Cada tarefa deveria ser repetida várias vezes. Um único resultado pode beneficiar do acaso, de uma interpretação particularmente favorável ou de uma falha temporária do serviço.
Também convém registar onde o modelo falhou. Uma resposta errada mas confiante, uma alteração de código sem testes e uma tarefa interrompida por uma salvaguarda representam problemas muito diferentes. Colocá-los simplesmente na coluna «falhou» elimina precisamente a informação mais útil para decidir.
A decisão pode não ser escolher apenas um
A evolução recente sugere que a estratégia mais robusta poderá passar por distribuir tarefas entre modelos.
Um modelo pode assumir a execução inicial, enquanto outro revê o resultado. Determinadas tarefas podem ser encaminhadas segundo o custo, a latência, o contexto necessário ou a sensibilidade dos dados. Um terceiro modelo, mesmo menos capaz em termos gerais, pode ser suficiente para operações simples e repetitivas.
Esta abordagem evita transformar a escolha tecnológica numa aposta permanente num único fornecedor. Também reduz o impacto de alterações de preços, limites, políticas de segurança ou disponibilidade regional.

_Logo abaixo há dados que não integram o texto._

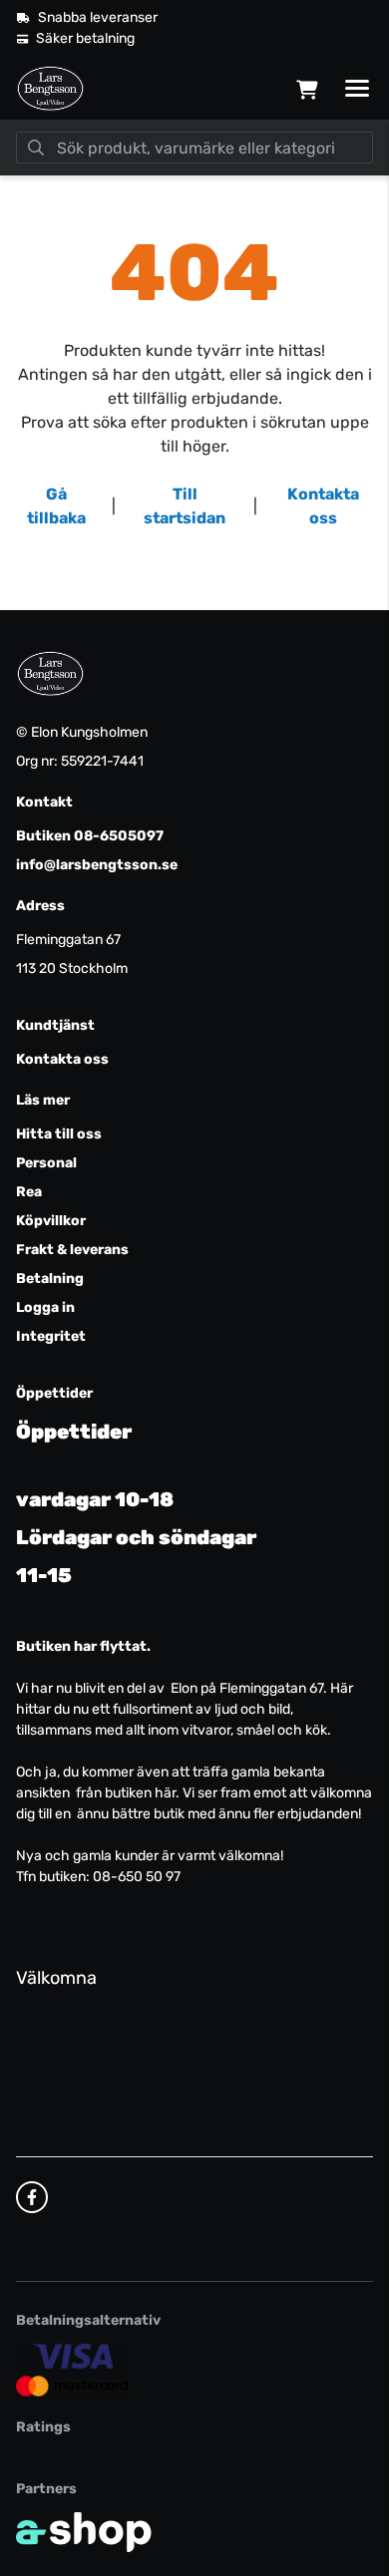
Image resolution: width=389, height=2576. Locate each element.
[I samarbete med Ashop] (84, 2532)
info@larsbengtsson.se (97, 864)
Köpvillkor (51, 1220)
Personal (46, 1162)
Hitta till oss (59, 1134)
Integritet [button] (51, 1336)
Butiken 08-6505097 (90, 835)
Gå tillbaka (56, 505)
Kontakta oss (323, 505)
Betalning (50, 1278)
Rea (29, 1191)
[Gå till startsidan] (50, 89)
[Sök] (36, 147)
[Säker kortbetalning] (73, 2370)
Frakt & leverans (72, 1249)
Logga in (45, 1307)
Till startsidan (184, 505)
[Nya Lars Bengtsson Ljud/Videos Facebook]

Naturalmente, trabalhar com vários modelos aumenta a complexidade da integração. Exige formatos de saída consistentes, registos de execução, critérios de validação e mecanismos para impedir que um erro seja apenas transferido de um sistema para outro. Ainda assim, para fluxos importantes, essa complexidade pode ser preferível à dependência total de uma única plataforma.
A verdadeira fronteira é operacional
O GPT-5.6 Sol e o Claude Fable 5 estão suficientemente próximos para que nenhum deva ser escolhido apenas por reputação ou por uma tabela divulgada pelo fabricante.
A diferença decisiva aparece quando o modelo entra no ambiente real: com os ficheiros da empresa, as ferramentas disponíveis, os limites da subscrição, as salvaguardas activas e os erros que inevitavelmente surgem durante a execução.
Novos concorrentes entrarão nesta comparação (incluindo alguns dos nomes que hoje ainda circulam sobretudo como rumores). Quando forem oficialmente apresentados, terão de enfrentar o mesmo teste: não apenas demonstrar inteligência, mas provar disponibilidade, previsibilidade, custo e capacidade para terminar trabalho útil.
A pergunta deixou, portanto, de ser "qual é o modelo mais inteligente?". A pergunta certa será antes: "qual deles conclui melhor as nossas tarefas, nas condições em que realmente o podemos utilizar?".
Essa resposta não virá de uma tabela. Virá dos registos de execução, dos resultados aceites e do número de vezes em que um humano teve de salvar o trabalho.